Paris, le vendredi 4 août 2023 – L’abandon de la quasi-totalité des indicateurs épidémiologiques rend difficile la surveillance de la Covid-19.
Nombre de contaminations par jour, de patients en réanimation, de décès quotidiens…pendant trois ans, ces données épidémiologiques sur la Covid-19 ont été scrutées à la loupe par les médecins, les décideurs politiques et les Français en général, leur variation étant bien souvent la cause de l’assouplissement ou du durcissement des mesures sanitaires régissant nos vies, en ces temps déjà lointains. Mais depuis la très forte baisse d’intensité de l’épidémie de Covid-19 (et même sa disparition serait-on tenté de dire), ces données ont été peu à peu laissées de côté par les responsables de santé publique.
Jusqu’à finalement leur disparition : depuis le 1er juillet dernier, en application de la loi de sortie de l’état d’urgence sanitaire du 30 juillet 2022, le système SI-DEP, qui centralisait les résultats de tous les tests antigéniques et PCR, ainsi que le système SI-VIC, recensant passages aux urgences et hospitalisations (conventionnelles et en réanimation) des patients atteints du Covid-19, n’existent plus. Il est donc désormais impossible de suivre jour par jour l’évolution de l’épidémie, au grand dam des épidémiologistes (et des obsessionnels).

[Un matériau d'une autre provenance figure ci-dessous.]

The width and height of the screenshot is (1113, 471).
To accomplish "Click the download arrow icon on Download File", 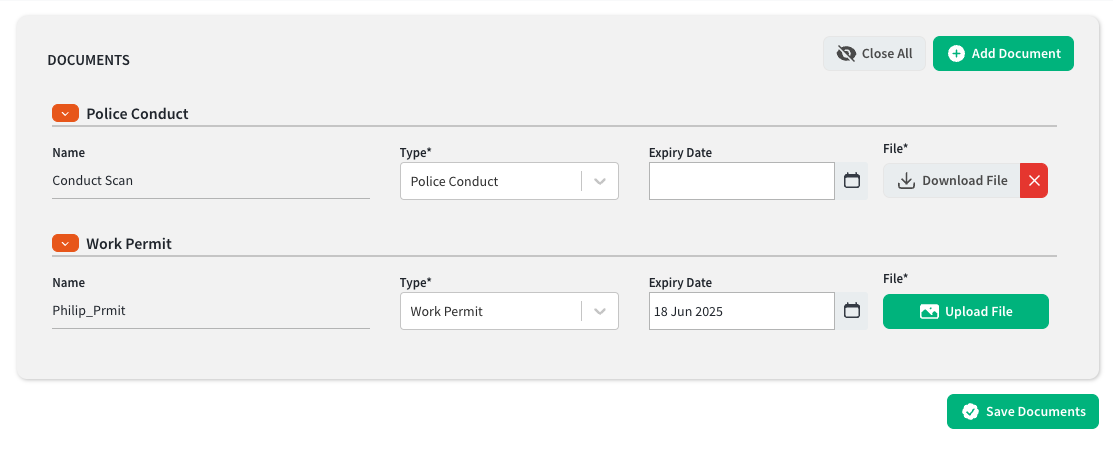I will pyautogui.click(x=906, y=181).
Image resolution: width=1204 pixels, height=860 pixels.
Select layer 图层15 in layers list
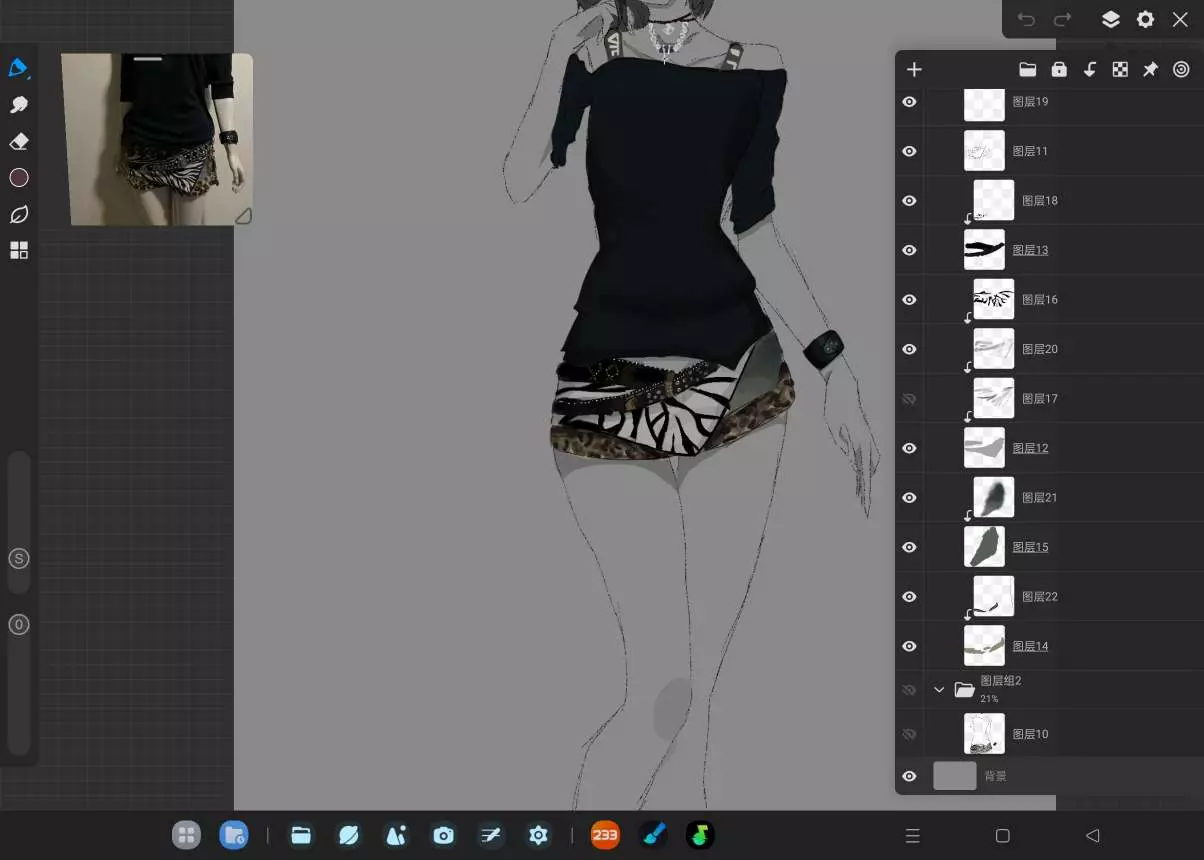pos(1030,547)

Le site Covid Tracker, qui regroupait toute ces données en une seule source, n’est d’ailleurs plus mis à jour depuis le 31 mars.
Une surveillance maintenue mais parcellaire
Toute surveillance de cette maladie qui a chamboulé la vie des Français durant deux ans n’a pas cessé pour autant. Des données certes beaucoup moins exhaustives sont encore produites et disponibles. Santé Publique France (SPF) peut ainsi s’appuyer sur le dispositif de surveillance syndromique SURSAUD, qui regroupe trois indicateurs : les passages aux urgences dans les 600 services participant au dispositif OSCOUR, les consultations auprès d’une soixantaine d’associations SOS Médecins ainsi que les données de mortalité de 3 000 communes recueillis par l’Insee. Selon SPF, ces données recouvrent 86 % de l’activité des urgences, 90 % de celle de SOS Médecins et 80 % des décès quotidiens en France.
De plus, SPF peut également s’appuyer sur la surveillance génomique réalisée par le consortium de laboratoires Emergen, ce qui devrait en principe permettre de détecter l’apparition d’éventuel nouveaux variants du SARS-Cov-2. Au moment de la disparition du SI-DEP et du SI-VIC, SPF a par ailleurs annoncé qu’elle mettrait à disposition (à partir d’une date encore non précisée), des « indicateurs de surveillance virologique publiés à une fréquence hebdomadaire aux niveaux national, régional et départemental ». Ces données virologiques devraient être issues des déclarations des biologistes et des médecins ayant connaissance d’un cas de Covid-19, qui est devenue le 1er juillet dernier une maladie à déclaration obligatoire (MDO).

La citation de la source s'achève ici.